Data steward: The concierge of analytics

Data steward is similar to a concierge (of analytics) I just returned from an impromptu vacation in Kansas City where I stayed at a quirky little boutique hotel. The hotel itself was forgettable, but the concierge, a delightful man named Raymond, was a reminder of the key distinction between information and insight. A concierge’s job includes recommending restaurants, securing tickets to special events, and arranging tours of local attractions. These days you would think a Google search and a smartphone would be all you'd need to find that information. But a good concierge – and Raymond was an excellent one – understands the human perspective and provides insight that can, at the very least, augment what can be learned from data. As I explained in my previous post, data is not the only decision maker. Raymond’s insight saw beyond online restaurant reviews, recommended ticket prices and tourist traps. With his help, my friends and I ate well, enjoyed cool shows and took in the sights – all at a reasonable price.

The value (and activities) of the data steward

A recent TDWI report (summarized in an article: 5 ways to become data-driven) revealed that a key difference between using data to glean insights and analyzing data to drive decisions and actions hinges on collaboration among a group of key individuals throughout the organization who have well-defined roles. With no disrespect intended to the much-lauded data scientist, it's important to recognize that the data steward is one of the most important of those roles. While the activities associated with the role vary greatly depending on the unique corporate culture of an organization, a data steward is often the go-to person for questions about data. Data stewards bridge the communications gap between business and IT stakeholders about how data is used, and they care for data assets on behalf of the enterprise through governance and by assessing and correcting data quality issues.

In recent years, another activity associated with data stewardship has involved managing the hierarchy of data storage correlated with frequency of access. Data that's used most often can be routed to very fast storage – like solid state drives, or even CPU memory cache. Less frequently used data can be routed to older, and cheaper, spinning hard disk drives. But analytics involves working with everything, and all types of data. That could range from experimental data sets – which often sit best in a data lake and are relevant to particular teams or business units – to highly structured, vetted and consensus-driven data that's useful to the entire enterprise and is most logically kept in a data warehouse. In the middle are structured data sets which, possibly due to size or level of cleanliness, are seen as somewhat less than production-level. These data sets most likely live in Hadoop or cloud storage, but they're often queried from relational databases using SQL-on-Hadoop bridges like IBM Big SQL, Microsoft PolyBase, and Oracle Big Data SQL. One reason data hierarchies are important is because there’s also a hierarchy of tools, technologies and platforms, and well-defined data hierarchies dictate best practices in tool-chain deployment. Data stewards provide invaluable human intelligence to make sure data is properly placed within the hierarchy.

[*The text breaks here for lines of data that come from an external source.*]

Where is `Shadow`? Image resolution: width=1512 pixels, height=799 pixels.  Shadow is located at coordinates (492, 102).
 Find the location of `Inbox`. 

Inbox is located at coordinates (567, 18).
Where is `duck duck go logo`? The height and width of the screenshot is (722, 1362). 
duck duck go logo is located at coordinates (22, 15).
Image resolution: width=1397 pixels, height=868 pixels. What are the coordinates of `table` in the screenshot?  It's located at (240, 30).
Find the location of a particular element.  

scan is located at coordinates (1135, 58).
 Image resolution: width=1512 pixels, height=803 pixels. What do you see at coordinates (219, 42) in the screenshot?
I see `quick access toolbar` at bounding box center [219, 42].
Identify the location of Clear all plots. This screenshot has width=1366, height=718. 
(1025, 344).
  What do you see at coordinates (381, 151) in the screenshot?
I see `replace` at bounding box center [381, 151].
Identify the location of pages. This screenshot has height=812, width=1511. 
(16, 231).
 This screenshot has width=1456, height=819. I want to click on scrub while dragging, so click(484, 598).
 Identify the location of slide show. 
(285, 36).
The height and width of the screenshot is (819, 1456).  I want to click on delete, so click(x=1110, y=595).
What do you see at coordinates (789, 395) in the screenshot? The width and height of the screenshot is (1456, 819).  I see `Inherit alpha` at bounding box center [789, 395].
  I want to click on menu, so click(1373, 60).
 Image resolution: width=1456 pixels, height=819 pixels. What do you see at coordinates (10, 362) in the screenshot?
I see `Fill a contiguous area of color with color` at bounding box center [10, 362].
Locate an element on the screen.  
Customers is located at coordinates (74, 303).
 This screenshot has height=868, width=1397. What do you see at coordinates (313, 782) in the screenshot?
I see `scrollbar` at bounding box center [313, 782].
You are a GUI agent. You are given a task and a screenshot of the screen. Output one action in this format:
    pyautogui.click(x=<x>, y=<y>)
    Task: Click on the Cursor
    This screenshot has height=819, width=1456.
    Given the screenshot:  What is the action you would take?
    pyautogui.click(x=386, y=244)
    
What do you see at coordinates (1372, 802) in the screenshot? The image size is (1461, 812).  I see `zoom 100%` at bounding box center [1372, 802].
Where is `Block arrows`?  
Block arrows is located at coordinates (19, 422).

Data stewards: Essential for analytics

Over the last decade, concierge services have become a staple of luxury credit cards, offering services like setting dinner reservations, researching travel arrangements, getting access to exclusive events, and more. This service offering is also known as lifestyle management. A data steward is the concierge of analytics, providing life cycle management for the data that data scientists, analysts, business users and the entire enterprise depend on.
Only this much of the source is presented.